Voronezh

Voronezh is located twelve kilometres away from the spot where the Voronezh River empties into the Don and it is a large city in southwestern Russia. The city is divided into six administrative districts Kominternovsky, Leninsky, Levoberezhny, Sovetsky Tsentralny and Zheleznodorozhny.

Voronezh Воро́неж, in Russian is a large city in southwestern Russia, not far from Ukraine. It is located on the Voronezh River, twelve kilometers away from the spot where the Voronezh River empties into the Don. Voronezh is the administrative center of Voronezh Oblast. It is an important railway junction (with lines to Moscow, Rostov on Don, Kiev), as well as the center of Don Highway The city is divided into six administrative districts: Kominternovsky, Leninsky, Levoberezhny, Sovetsky, Tsentralny, and Zheleznodorozhny.
The Voronezh River was first mentioned in Hypatian Codex of 1177; the town was founded in 1585–1586 by Tsar Feodor as a fort protecting the Russian state from the raid of Crimean and Nogay Tatars. However, settlements had been present here since the Stone Age.

In the 17th century, Voronezh gradually evolved into a sizeable town, especially after Tsar Peter the Great built a dockyard in Voronezh, where the Azov Flotilla was constructed for the Azov campaigns in 1695 and 1696. This fleet, probably the first ever built in Russia, included the first Russian ship of the line, Goto Predestinatsia.

Owing to the Voronezh Admiralty Wharf, Voronezh became, for a short time, the largest city of South Russia and the economic centre of a large and fertile region. In 1711 it was made the administrative centre of the Azov Province, which morphed into the Voronezh guberniya (known as namestnichestvo in 1779-1824).

In the 19th century Voronezh was a centre of the Central Black Earth Region.. Manufacturing industry (mills, tallow-melting, butter-making, soap, leather and other works) as well as bread, cattle, suet, and the hair trade developed in the town. A railway connected Voronezh with Rostov-on-Don in 1868 and Moscow in 1871.

During the great Patriotic War of 1941–1945, Voronezh was the scene of fierce fighting between Russian and Wehrmacht troops. It was used by the Germans as a staging area for the attack on Stalingrad, and a key Don River crossing point.

In September 1989, there were famous UFO sightings in Voronezh, which drew attention from the press and TV. There were also reports on two strange creatures that came out of the UFO after it landed in the park.

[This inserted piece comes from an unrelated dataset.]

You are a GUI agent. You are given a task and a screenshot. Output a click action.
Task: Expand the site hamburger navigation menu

Between 1991 and 2000, the city high in unemployment became a part of the communist-voting region known as Russia's Red Belt. Today Voronezh is the economic, industrial, cultural, and scientific center of the so-called Black Earth Region.. There are 7 theaters, 12 cinemas, 19 secondary schools in the city; it is also home to Voronezh State university. The city's large student population includes many foreigners as foreign students in Russia usually take one year of Russian language in Voronezh before moving on to universities elsewhere. This has led in the past to tension between foreign students and the indigenous population leading to a number of murders, the last one being of Peruvian student Enrique Anhelis Hurtado on October 9th 2005, a year that saw 45 reported attacks on foreigners in Voronezh.

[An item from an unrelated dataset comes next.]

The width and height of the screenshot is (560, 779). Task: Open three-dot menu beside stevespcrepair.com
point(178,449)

Many famous people were born in Voronezh and the surrounding area. Among them are poets and writers such as Platonov, Bunin, Koitsov, Nikitin, Marshak; painters Kransskoi, Kuprin, the physicist Cherenjov; navigator and polar explorer Albanov; gymnasts Davydova, Tkachyovand the surgeon Voronoff. The Russian poet Osip Mandelstam was exiled to Voronezh after his arrest in 1934 and wrote a series of poems there collected under the title "Voronezh Notebooks".

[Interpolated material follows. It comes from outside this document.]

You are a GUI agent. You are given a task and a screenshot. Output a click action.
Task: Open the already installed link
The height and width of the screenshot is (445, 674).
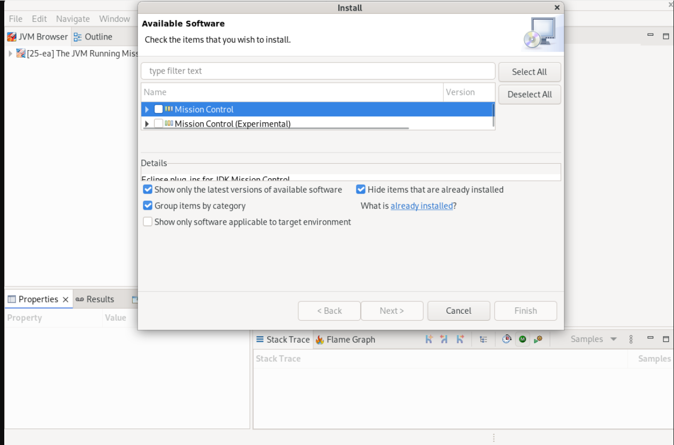421,206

Not far from Voronezh is the satellite town of Novovoronezh ("New Voronezh") which serves a local nuclear power plant. Both cities are served by Chertovistskoye Airport. Voronezh is also home to Voronezh Pridacha airport, a major aircraft manufacturing facility where the the so-called Concordski Tupolev Tu-144 was built and the only operational one is still stored. Voronezh also hosts Voronezh Malshevo air force base southwest of the city, which apparently houses nuclear bombers.